You'd think that by this point, even the Gazette editors would feel a little foolish trotting out the "for the sake of the children" mantra that has been so devalued in recent years because of cynical politicians using it to get things they want -- but that that don't have anything to do with children.
In their disjointed editorial earlier this week, the Gazette editors praised Montana's Democratic Sens Baucus and Tester, but scolded Wyoming's Republican Senators and House Republicans Denny Rehberg and Barbara Cubin.
OK -- we got that part.
Right in the title of the editorial, they state: "Veto-proof coalition needed for children's sake." They fall short of admitting that a more limited bill like the Senate bill could actually, with some work, become what the title of their editorial says they want -- a veto-proof bill that provides more low-income children with health insurance.
If some Republican concerns are taken into consideration during conference committee, it might perhaps be a bill that wouldn't be vetoed at all:
The Senate bill, authored by Baucus and Republicans Charles Grassley and Orrin Hatch, is strictly an SCHIP bill and it would be less costly than the House bill.
Sounds like something that should be done for the sake of the children, doesn't it? The Gazette editors even advocate for this bill:
The conference committee, which will include Baucus, needs to agree on a bill that's more like the Senate version than the House version.
So what's the problem? If it's for the sake of the children, and it is a strictly SCHIP bill, then the problem is solved, isn't it?
Well, apparently not, since the rest of the editorial appears to have been written by the evil twin alter-ego of whoever wrote the first half of the piece.
It goes into a somewhat incoherent ramble about how the House bill has things that need to be included in the final bill (interestingly, largely just those things that would fail to make the bill veto-proof and that have nothing to do with kids,) then a confused paragraph saying something about "Medicare for Kids," then throwing in the metaphorical kitchen-sink
by talking about working families without health insurance (not a problem to be discounted, but not the subject of SCHIP, either,) and ending with a long discussion of how the House SCHIP bill is better because it would supposedly "improve Medicare."

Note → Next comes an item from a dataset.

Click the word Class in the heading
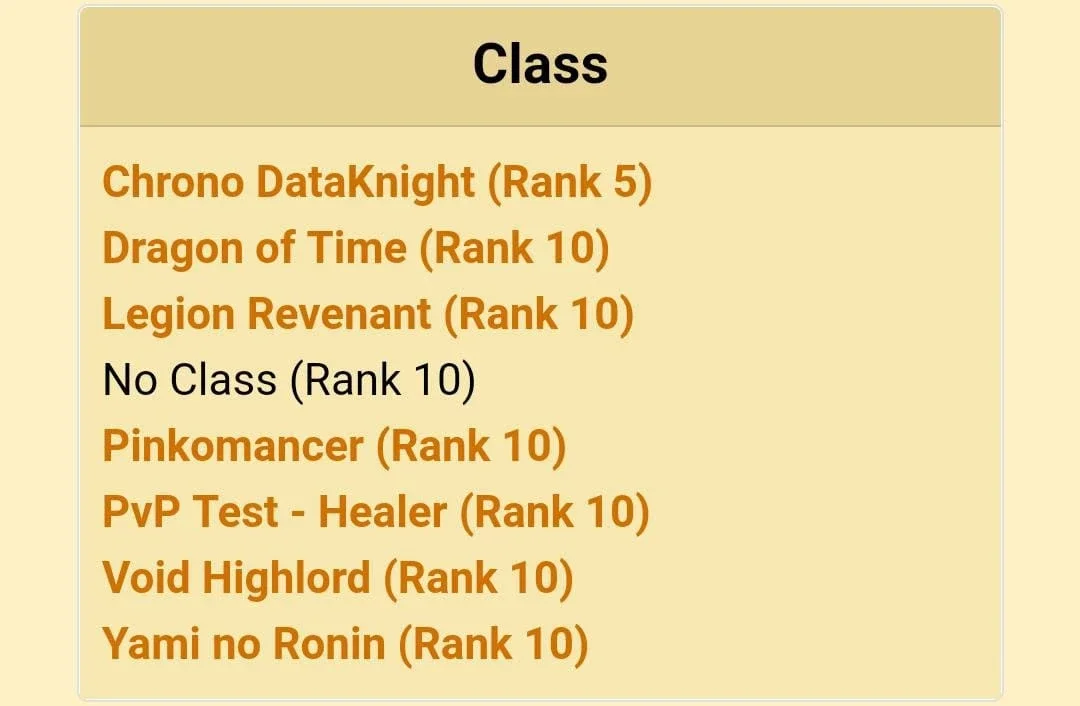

(Sound of head being scratched.) Now let's get this straight. The purpose to this opinion piece is to say that there needs to be a veto-proof bill "for the sake of the children" -- but most of the editorial (at least the evil doppelgänger half) is spent explaining why the SCHIP bill needs to address things other than children's health care (such as Medicare for senior-citizens) in such a way as to draw a veto that would likely be sustained.
One is tempted to say that the editors were cynically trying to pull a fast bait-and-switch, the murky purpose of which was to deliver a message that Republicans don't like kids but Democrats do. And one is tempted to speculate that the foggy organization of the piece was a cynical attempt to make the editorial difficult for anyone to argue against. But one doesn't want to be cynical.
As a side-note, we felt like we were experiencing a bit of déjà vu. And then we remembered the last time we commented on such a striking combination of turbid prose and raw partisanship in a Gazette editorial.
It was when we commented on the Gazette's initial shot across Denny Rehberg's bow in the wake of the first social call he paid to the editors after the 2006 elections (worth linking to just for a reprise of the photo.)
Since SCHIP has been identified by Democrats as a bat that they can use to smack Rehberg about a little, it is our good Congressman who is the implied target of this latest editorial.
It seems that someone at the Gazette has issues with Rehberg, and that is fine. But can't we see an anti-Rehberg piece from the Gazette editors that has a little snap to it for a change?